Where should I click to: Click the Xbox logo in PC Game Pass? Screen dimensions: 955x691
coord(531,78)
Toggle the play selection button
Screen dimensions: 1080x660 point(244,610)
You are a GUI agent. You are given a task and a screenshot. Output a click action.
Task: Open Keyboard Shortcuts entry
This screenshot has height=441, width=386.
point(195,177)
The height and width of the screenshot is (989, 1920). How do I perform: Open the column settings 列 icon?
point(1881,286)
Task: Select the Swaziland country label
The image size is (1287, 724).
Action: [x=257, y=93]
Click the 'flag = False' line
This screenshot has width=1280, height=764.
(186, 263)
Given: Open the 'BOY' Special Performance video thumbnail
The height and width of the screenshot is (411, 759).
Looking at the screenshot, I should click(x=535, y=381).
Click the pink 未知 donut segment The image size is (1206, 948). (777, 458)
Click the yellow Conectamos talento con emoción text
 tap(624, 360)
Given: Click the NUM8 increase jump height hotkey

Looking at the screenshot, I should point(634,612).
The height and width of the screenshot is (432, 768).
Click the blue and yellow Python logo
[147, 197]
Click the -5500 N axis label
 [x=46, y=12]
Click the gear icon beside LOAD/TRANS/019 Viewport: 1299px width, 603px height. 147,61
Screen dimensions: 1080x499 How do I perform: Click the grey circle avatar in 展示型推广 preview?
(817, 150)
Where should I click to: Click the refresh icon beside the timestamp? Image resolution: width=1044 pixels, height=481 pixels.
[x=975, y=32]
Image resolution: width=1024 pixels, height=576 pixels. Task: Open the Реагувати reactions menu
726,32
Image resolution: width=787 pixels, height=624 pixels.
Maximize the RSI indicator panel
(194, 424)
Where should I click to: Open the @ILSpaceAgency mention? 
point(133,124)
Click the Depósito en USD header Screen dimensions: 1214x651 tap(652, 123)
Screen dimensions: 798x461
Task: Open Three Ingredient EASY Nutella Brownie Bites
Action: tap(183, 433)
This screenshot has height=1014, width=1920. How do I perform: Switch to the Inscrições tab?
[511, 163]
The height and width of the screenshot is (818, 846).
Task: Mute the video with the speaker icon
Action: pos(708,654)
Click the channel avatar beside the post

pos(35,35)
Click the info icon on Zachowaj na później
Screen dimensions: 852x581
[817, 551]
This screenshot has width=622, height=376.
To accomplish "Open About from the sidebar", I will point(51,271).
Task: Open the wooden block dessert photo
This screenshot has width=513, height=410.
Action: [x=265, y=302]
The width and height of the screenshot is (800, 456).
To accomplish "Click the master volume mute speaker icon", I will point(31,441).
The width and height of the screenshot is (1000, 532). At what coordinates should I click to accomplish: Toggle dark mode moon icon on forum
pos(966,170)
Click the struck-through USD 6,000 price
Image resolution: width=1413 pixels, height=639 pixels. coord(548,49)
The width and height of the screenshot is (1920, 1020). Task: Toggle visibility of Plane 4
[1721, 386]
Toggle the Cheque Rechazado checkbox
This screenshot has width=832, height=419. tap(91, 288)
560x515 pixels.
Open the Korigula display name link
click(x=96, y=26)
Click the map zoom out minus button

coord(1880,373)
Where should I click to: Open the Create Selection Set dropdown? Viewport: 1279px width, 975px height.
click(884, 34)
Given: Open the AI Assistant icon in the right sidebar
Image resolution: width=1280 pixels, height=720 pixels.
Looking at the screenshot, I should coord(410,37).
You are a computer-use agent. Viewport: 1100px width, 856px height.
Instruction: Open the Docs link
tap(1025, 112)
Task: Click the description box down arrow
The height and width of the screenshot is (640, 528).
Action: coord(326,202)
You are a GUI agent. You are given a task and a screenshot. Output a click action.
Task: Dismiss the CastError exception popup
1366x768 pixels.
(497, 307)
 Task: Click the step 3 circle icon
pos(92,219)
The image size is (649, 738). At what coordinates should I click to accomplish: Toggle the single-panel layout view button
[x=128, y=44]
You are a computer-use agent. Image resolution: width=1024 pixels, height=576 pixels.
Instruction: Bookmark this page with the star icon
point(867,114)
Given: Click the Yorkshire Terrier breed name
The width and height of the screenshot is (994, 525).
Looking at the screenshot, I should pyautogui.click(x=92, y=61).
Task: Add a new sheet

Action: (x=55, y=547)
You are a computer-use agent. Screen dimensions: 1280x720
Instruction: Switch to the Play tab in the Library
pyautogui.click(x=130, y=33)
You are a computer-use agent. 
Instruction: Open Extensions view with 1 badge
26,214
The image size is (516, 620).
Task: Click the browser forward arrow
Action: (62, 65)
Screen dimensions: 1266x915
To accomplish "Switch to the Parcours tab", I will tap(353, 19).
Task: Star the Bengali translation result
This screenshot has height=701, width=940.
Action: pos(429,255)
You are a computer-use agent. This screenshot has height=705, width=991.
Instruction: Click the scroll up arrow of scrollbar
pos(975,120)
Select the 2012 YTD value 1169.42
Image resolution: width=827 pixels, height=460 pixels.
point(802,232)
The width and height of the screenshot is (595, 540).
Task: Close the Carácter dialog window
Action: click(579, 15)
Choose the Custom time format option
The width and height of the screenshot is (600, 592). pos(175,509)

········

Copy out each line of the records that holds the string "will".

To accomplish "Open About from the sidebar", I will point(51,271).
To accomplish "Click the master volume mute speaker icon", I will point(31,441).
To accomplish "Switch to the Parcours tab", I will tap(353, 19).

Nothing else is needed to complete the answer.